I'm sure someone has come up with this solution to collections of derived types in derived objects somewhere before, but I couldn't find the solution written up anywhere when I was trying to solve it, so I though I'd write it up for the sake of easy reference.

Suppose you have the following types to represent line items on an EDI document (property accessors removed to reduce code clutter):

class LineItem
{
string GoodDescription;
string ID;
}


class PurchaseOrderLineItem : LineItem
{
public decimal UnitPrice;
}

class ForecastLineItem : LineItem
{
public int DaysAhead;
}

There are a number of different types of EDI documents, all of which contain line items and all derived from a base EDI document, but how do you express the relationship between the elements in the collection without repeating the declaration of the collection in each derived EDI document type (which would kill the ability to handle the line items polymorphically) and yet still maintain strong typing so a forecast document could only store forecast line items?
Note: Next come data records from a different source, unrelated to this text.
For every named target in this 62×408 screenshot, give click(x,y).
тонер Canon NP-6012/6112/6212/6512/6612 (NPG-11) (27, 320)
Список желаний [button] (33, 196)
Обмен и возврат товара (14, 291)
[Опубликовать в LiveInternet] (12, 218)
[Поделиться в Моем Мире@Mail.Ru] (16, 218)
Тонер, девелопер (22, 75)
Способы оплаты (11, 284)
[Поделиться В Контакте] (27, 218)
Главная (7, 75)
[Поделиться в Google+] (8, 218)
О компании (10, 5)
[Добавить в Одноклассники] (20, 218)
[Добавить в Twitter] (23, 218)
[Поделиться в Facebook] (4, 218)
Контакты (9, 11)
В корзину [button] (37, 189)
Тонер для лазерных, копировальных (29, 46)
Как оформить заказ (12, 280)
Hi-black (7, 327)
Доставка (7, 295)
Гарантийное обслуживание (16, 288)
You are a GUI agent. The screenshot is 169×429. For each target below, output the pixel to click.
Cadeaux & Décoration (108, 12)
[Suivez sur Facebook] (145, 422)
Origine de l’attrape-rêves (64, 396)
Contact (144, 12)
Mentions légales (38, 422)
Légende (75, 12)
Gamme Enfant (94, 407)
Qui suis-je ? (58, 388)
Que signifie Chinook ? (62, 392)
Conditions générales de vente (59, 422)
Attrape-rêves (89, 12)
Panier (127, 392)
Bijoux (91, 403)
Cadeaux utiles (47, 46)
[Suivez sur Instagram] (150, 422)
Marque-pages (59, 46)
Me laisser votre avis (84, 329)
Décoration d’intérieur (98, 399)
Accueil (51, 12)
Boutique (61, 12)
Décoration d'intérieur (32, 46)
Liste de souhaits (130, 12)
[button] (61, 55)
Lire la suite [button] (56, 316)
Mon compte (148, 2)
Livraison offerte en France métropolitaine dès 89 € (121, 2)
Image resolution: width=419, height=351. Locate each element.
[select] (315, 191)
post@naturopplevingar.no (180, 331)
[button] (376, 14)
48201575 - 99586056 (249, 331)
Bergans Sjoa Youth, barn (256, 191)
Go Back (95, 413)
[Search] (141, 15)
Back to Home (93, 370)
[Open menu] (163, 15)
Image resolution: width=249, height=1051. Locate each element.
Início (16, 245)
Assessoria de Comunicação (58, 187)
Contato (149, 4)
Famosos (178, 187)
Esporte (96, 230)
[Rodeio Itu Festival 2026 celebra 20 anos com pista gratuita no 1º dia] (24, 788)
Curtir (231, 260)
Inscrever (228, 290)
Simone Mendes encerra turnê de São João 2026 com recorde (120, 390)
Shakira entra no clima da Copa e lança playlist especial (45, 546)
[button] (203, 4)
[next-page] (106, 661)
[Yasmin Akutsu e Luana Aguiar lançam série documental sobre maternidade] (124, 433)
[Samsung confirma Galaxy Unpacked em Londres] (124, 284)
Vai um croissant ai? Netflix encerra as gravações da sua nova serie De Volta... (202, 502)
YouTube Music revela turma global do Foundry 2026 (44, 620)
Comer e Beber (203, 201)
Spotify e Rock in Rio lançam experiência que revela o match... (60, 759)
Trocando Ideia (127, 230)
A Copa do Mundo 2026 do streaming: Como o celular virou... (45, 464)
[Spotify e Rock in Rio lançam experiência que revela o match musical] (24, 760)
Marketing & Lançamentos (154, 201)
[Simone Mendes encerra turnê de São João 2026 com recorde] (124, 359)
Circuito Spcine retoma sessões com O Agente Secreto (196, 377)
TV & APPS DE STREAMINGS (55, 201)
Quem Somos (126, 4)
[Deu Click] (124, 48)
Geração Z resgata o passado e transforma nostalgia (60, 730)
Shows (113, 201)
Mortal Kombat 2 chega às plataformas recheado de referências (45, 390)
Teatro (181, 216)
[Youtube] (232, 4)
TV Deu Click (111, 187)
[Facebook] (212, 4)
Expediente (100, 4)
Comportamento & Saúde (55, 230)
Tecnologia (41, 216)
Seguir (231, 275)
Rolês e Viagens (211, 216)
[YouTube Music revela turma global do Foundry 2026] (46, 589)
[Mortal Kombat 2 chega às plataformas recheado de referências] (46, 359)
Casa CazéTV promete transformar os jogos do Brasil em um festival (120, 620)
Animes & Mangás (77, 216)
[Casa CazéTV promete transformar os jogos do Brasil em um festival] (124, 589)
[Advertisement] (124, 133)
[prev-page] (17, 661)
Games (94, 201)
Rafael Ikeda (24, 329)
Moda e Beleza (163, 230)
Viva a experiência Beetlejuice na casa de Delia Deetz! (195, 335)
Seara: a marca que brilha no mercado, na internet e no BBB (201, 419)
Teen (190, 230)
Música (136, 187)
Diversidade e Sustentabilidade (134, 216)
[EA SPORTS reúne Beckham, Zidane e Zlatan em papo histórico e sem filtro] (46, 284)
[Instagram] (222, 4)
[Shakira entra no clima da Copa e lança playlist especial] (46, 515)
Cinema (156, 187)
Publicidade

The solution I cam up with was to use generics and generic constraints:

class EDIDocument<T> where T : LineItem
{
public List<T> LineItems;
}

class Forecast : EDIDocument<ForecastLineItem >
{
}

class PurchaseOrder : EDIDocument<PurchaseOrderLineItem>
{
}

With this solution, you get the two big wins and polymorphism and strong-typing at compile time, and this is achieved without a lot of extra code or any run-time performance penalty. After working on a project that (for a variety of reasonable technical and business issues) was stuck on .NET 1.1, solving real problems with generics is enjoyable.